The tool I used to generated that cloud is defunct, but I figured I could create a much prettier tag cloud using Google Analytics data and Wordle.net.
Here’s what I ended up with. Click to make it really, really big. You may prefer this medium-sized version here, and a non-lightboxed full size version.
Truly random, eh? It’s not reflective of what I write about, but rather what I write about that accidentally wins the search engine battle so that people find pages on this site.
As I note below, this is only the first 100 most popular keywords or phrases for 2010. Those 100 phrases represent about 20% of the volume of searchers coming to the site. The other 80% is comprised of 171,218 different keywords and phrases (the last term in Latin characters with a single visitor is “zyloken”, which doesn’t seem to be a word at all).
I thought I’d generate an analogous cloud for the same period in 2006, just to see how much the terms had changed. Same deal here, click to embiggen or look at alternate sizes.
Wow, things look a lot more shallow and prurient in 2006, don’t they? Remember that these data sets are just the arcane convergence of what one writes about, which blog posts out-compete other search results and the dark art that is Google’s search algorithm. I never really wrote about sex very much. I think this is the banal little post that attracted all that “online sex game” traffic back in 2006.

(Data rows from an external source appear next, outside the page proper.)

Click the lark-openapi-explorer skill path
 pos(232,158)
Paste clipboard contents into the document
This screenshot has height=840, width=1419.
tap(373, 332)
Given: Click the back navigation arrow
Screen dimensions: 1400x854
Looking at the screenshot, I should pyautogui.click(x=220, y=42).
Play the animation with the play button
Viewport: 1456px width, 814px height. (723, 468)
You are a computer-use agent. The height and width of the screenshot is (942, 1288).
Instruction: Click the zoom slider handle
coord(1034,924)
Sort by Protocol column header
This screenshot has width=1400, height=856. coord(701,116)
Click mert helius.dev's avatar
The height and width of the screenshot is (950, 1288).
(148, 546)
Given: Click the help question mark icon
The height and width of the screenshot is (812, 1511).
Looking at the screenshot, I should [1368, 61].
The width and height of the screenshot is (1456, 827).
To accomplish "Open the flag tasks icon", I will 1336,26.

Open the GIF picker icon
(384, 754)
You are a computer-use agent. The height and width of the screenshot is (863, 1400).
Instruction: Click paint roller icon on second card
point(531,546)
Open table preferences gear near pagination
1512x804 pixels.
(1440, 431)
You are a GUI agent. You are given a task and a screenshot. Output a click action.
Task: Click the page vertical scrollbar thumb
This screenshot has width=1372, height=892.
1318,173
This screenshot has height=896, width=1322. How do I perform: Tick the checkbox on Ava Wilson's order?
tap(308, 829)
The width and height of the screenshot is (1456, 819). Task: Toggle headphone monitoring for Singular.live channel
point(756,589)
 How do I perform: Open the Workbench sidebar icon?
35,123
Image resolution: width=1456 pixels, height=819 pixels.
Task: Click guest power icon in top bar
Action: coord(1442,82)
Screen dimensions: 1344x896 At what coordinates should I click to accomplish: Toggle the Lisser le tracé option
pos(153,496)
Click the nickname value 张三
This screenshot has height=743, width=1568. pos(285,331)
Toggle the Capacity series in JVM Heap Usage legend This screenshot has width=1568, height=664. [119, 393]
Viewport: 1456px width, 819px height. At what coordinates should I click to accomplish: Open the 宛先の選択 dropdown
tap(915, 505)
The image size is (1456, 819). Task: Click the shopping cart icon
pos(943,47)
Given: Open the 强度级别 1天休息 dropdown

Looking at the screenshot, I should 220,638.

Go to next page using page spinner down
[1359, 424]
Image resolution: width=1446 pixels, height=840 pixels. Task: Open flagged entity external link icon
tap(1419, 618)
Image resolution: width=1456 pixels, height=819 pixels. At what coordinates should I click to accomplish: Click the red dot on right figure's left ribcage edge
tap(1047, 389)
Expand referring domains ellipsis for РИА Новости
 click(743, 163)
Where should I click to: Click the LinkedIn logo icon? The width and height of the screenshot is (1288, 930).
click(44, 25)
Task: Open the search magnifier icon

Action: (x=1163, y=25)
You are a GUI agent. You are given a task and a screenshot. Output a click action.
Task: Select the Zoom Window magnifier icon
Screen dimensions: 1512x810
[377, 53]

Generating Wordle Tag Clouds From Your Site’s Keywords
The process was pretty straightforward:
- In Google Analytics, under Traffic Sources, navigate to the Keywords section. Be sure to set the data range to what you want (I just choose January 1 through July 24, 2010).
- In the footer, next to Show Rows, choose the number of keywords or phrases you want to display. I went with 100, which seemed like the maximum you might want in a Wordle tag cloud without it becoming unreadable.
- Click the Export link near the top of the page, and choose CSV.
- Open Microsoft Excel (or Numbers or Google Docs or whatever) and delete the top section of data that just shows visitors per day.
- Delete all of the columns after the first two. They’re labeled Keyword and Visits.
- Delete all of the other random rows that don’t contain keyword phrases and numbers, including the header row.
- Export the spreadsheet to a CSV file.
- Open the exported CSV file in a plain-text editor like NotePad or TextEdit.
- Using Find and Replace, replace all the instances of commas with colons. Your list should look something like this (only longer):
fruitbats:133
llamas on parade:85
zombies:42
donuts:5 - Copy that data into the first field on Wordle’s Advanced page and click Go. Voila, instant tag cloud.
If you want to output a high-resolution version of your Wordle, use your browser’s print functionality to print to a PDF file (Mac users, note this workaround).
Our team uses the ideas from this post for integrating Wordle Word Clouds with Google Analytics. Now in Version 5, (not released to everyone yet), there are integrated Word Clouds. Well, Google refers to them as Term Clouds but they are the same thing. We still will use your method using Wordle when we want a pretty looking word cloud, but it is nice to have them instantly available now.